Emancipation Proclamation
The statement given by President Lincoln which freed the slaves and gave a moral purpose to the war.
conscription
A draft that forced men to serve in the army and led to draft riots in some places.
Clara Barton
Union army nurse who went on to found the American Red Cross.
income tax
Instituted for the first time during the Civil War to help pay for the war.
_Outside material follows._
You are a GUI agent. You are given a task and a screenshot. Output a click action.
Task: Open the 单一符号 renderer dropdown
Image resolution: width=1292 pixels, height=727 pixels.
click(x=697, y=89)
It takes a specific percentage of an individual's income.
Gettysburg
The most decisive battle of the Civil War, the first time that Robert E. Lee had been beaten, and the point at which the South gave up the idea of invading the North.
Gettysburg Address
The speech made by President Lincoln to commemorate a cemetery in Gettysburg which helped to unify the nation.
Vicksburg
One of two Confederate strongholds on the Mississippi River which could control the water traffic which was overtaken by General Grant and helped secure that the Confederacy was cut in two pieces along the Mississippi.
William Tecumseh Sherman
Appointed by General Grant as commander of the military division of the Mississippi famous for his march across Georgia and then went north to meet with General Grant and take out Lee.
Appomattox Court House
The place where the Confederacy surrendered.
Thirteenth Amendment
Ratified by Congress in 1865, it amended the Constitution to say that slavery could not exist in the United States.
John Wilkes Booth
Southern sympathizer who assassinated President Lincoln in 1865.
Freedmen's Bureau
Established by Congress to provide food, clothing, hospitals, legal protection, and education to former slaves.
Reconstruction
The period during which the US began to rebuild after the Civil War and to readmit the southern states to the Union which lasted from 1865-1877. Originally, Abraham Lincoln favored a plan that was very lenient towards the South, giving them pardons among other things, and his successor, Andrew Jackson, agreed with this plan.
Radical Republicans
A minority of Republicans in Congress, led by Senators Sumner and Stevens who wanted to destroy the political power of former slaveholders.
Andrew Johnson
President Lincoln's Vice-President and eventual successor who helped bring about the reconstruction of the remaining southern states after Lincoln was assassinated.
Fourteenth Amendment
Prevented states from denying rights and privileges to any U.S. citizen, now defined as "all persons born or naturalized in the United States."
Fifteenth Amendment
Voting amendment which said that no one could be kept from voting because of "race, color, or previous condition of servitude."
scalawag
White southerners who joined the Republican Party to improve their economic position and keep the wealthy planters from regaining power.
carpetbagger
Northerners who moved to the South after the war and joined the Republican Party.
Hiram Revels
The first African-American Senator.
sharecropping
A system in which landowners divided their land and assigned each head of household a share of their crops and gave the rest to the landowners.
Ku Klux Klan (KKK)
The most notorious and widespread of the southern vigilante opponents to reconstruction whose goals were to destroy the Republican Party, and prevent African Americans from exercising their political rights.